それから一度部屋を出て、今度は新しいほうの鍵で扉を開けると、ブラックホール美人はいなくなっていた。
まぁこんなところだろう。
この話における不思議ポイントは二つ。
開かないはずの古い鍵で扉が開いたこと。
そしてブラックホール美人が消えたこと。
たしかに不思議ではあるがそんなことではもう動じない。
オレは傍らに視線を向ける。
そこには今も三つ編みの少女が浮かんでいて、渡瀬の不思議トークを真面目な顔で聞いていた。
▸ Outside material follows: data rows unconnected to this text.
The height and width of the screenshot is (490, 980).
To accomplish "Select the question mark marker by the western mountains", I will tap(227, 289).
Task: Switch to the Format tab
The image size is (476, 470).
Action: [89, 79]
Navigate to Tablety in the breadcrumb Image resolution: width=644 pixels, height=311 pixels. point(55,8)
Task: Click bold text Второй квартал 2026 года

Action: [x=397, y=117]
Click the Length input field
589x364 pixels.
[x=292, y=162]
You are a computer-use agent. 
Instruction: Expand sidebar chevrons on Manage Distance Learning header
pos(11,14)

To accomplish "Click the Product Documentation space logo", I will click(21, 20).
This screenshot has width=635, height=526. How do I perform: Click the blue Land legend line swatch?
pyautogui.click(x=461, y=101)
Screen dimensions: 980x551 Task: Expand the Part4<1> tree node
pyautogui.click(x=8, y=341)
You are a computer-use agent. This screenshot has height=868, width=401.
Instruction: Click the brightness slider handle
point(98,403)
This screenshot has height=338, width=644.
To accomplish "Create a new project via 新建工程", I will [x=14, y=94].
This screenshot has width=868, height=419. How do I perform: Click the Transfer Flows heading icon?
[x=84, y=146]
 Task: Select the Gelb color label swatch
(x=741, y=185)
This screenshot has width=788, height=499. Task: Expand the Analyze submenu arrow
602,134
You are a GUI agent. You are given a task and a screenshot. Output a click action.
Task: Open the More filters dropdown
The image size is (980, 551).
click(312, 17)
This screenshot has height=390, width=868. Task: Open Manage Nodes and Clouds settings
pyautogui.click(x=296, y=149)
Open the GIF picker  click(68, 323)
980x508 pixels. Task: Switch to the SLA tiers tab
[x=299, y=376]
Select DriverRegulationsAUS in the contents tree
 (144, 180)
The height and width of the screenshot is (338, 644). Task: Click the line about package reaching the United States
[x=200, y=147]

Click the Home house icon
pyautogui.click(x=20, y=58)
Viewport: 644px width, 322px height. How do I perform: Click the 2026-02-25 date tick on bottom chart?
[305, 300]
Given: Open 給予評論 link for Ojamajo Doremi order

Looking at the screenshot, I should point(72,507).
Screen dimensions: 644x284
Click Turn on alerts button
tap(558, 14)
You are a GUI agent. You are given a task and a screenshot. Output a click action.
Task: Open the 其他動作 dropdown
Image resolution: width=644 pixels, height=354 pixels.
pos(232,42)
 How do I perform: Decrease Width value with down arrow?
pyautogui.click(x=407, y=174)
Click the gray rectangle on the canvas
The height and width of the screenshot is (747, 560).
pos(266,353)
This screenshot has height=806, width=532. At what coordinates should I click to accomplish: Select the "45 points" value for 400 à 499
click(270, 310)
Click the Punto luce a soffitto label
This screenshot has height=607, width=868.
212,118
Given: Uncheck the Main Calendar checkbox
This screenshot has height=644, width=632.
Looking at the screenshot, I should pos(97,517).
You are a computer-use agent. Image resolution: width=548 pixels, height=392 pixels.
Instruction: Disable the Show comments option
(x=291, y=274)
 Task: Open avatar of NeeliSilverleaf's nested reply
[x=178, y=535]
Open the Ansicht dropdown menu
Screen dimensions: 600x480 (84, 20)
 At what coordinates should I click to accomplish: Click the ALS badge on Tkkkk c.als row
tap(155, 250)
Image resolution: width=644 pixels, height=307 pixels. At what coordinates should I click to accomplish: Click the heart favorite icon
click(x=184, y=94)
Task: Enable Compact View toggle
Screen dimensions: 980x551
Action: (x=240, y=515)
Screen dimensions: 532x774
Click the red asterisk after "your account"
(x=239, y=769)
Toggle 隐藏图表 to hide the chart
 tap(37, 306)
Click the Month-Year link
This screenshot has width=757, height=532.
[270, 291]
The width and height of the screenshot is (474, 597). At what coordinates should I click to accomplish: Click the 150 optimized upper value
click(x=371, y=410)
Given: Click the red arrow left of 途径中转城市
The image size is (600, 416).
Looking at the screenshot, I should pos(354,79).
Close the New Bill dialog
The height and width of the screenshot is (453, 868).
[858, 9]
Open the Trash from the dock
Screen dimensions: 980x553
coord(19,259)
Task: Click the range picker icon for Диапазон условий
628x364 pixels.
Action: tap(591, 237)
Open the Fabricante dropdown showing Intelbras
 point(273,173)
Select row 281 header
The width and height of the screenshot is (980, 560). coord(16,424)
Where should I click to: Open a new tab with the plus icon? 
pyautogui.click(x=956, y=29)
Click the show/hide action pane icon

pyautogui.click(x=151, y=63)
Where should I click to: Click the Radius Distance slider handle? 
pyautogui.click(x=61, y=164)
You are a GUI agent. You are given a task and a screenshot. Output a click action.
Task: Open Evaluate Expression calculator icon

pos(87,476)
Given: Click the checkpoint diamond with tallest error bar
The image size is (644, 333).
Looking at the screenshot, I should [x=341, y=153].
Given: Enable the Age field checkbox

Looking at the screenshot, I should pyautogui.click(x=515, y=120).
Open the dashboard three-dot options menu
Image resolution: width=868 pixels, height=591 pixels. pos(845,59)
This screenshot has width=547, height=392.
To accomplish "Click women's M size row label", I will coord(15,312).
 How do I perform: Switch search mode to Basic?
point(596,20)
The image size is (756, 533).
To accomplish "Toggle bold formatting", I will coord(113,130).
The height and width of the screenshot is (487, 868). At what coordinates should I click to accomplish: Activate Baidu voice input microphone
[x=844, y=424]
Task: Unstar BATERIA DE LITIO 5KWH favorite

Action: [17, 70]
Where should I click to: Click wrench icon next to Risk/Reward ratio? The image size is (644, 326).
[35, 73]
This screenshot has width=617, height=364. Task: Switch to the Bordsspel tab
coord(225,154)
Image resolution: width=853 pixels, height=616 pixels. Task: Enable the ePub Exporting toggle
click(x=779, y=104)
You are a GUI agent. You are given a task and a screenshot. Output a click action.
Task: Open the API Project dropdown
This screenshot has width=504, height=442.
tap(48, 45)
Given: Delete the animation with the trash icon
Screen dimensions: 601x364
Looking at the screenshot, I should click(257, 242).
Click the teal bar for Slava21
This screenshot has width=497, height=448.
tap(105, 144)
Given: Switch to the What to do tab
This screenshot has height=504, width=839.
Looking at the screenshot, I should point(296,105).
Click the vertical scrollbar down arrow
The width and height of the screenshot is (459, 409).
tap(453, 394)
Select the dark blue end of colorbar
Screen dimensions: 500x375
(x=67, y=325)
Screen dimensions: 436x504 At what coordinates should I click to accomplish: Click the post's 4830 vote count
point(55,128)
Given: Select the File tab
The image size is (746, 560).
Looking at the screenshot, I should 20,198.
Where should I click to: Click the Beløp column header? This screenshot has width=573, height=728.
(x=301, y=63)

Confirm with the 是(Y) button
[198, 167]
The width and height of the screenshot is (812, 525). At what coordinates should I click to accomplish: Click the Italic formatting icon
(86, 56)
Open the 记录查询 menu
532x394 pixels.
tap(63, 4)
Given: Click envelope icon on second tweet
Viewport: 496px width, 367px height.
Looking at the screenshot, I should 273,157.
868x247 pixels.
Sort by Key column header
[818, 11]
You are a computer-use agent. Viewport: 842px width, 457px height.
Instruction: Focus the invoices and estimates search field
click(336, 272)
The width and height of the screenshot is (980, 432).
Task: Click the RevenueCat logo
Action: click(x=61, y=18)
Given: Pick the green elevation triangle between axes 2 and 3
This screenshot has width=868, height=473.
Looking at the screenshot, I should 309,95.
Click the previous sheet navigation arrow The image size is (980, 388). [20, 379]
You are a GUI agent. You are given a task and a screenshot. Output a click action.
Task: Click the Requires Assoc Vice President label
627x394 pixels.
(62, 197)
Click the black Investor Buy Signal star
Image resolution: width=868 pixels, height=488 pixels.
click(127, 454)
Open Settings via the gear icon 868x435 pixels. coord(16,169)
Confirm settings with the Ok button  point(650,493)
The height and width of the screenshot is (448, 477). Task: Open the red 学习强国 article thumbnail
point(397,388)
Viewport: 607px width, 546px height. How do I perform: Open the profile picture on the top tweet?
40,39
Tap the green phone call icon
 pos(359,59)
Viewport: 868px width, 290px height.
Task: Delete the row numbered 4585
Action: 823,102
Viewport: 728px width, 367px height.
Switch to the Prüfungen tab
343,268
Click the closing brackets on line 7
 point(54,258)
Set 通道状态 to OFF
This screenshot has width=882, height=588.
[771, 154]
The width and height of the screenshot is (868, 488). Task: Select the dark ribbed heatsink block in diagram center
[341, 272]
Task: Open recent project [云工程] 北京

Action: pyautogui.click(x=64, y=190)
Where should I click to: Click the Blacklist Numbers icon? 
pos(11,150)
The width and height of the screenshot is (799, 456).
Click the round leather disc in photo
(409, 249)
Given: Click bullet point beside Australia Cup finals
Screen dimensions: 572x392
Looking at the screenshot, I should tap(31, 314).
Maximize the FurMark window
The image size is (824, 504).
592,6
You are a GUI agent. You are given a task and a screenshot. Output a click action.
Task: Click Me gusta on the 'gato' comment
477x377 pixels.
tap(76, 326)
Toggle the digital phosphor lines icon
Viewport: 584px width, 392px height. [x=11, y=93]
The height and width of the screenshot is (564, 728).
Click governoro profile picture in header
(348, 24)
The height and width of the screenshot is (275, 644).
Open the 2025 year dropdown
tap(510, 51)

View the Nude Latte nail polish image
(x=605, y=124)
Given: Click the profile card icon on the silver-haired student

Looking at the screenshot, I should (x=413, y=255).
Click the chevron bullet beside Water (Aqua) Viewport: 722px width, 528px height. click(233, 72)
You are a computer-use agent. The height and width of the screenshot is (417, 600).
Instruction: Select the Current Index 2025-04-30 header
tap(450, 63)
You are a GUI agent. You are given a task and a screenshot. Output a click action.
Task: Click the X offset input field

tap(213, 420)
一方の渡瀬はどうやら弟の弘と同じく、少女のことが見えていないらしい。
幽霊の少女から渡瀬に視線を戻して、オレは言った。
「それは不思議だな。そうそう、オレにも同じくらい不思議なことが起きたんだ」
「え、そうなの?」
「ああ。昨日からどうも幽霊に取り憑かれたみたいでな」
少女が不思議そうにこっちを見る。
お前のことだよ、と言いたくなったのをこらえた。
「幽霊っていうと、あの髪が伸びたり、口が裂けたりするやつ?」
「違うな、小さい女の子が浮いてる」
「座敷わらし?」
「いや、和装じゃない。普通のパジャマ姿。それに今のところご利益もない。ただ浮いているだけだ」
「今も浮いてるってこと?」
「もちろん。このへんにいるぞ」
オレが少女を指差すと、彼女は困ったような笑みを浮かべる。
渡瀬はマヌケな顔で少し黙った。
こいつにはオレがなにもない場所を指差しているように見えているのだろう。
渡瀬はたっぷり十秒は黙ってから、首をかしげた。
「麻倉、ロリコンこじらせたの?」
ああ、やっぱりこいつに話してもどうにかなるわけなかったのだ。
そもそもこじらせるって、こいつの中でオレは元からロリコンだったのかと問いただしたくなる。
「ブラックホール女に惚れるやつには、言われたくない」
「そりゃそうかもね」
俺たちは黙って目を合わせて、はぁ、とほぼ同時にため息をつく。
向こうも大変そうだがオレも結構大変なのだ。
そんな光景を幽霊が不思議そうな顔をして眺めていた。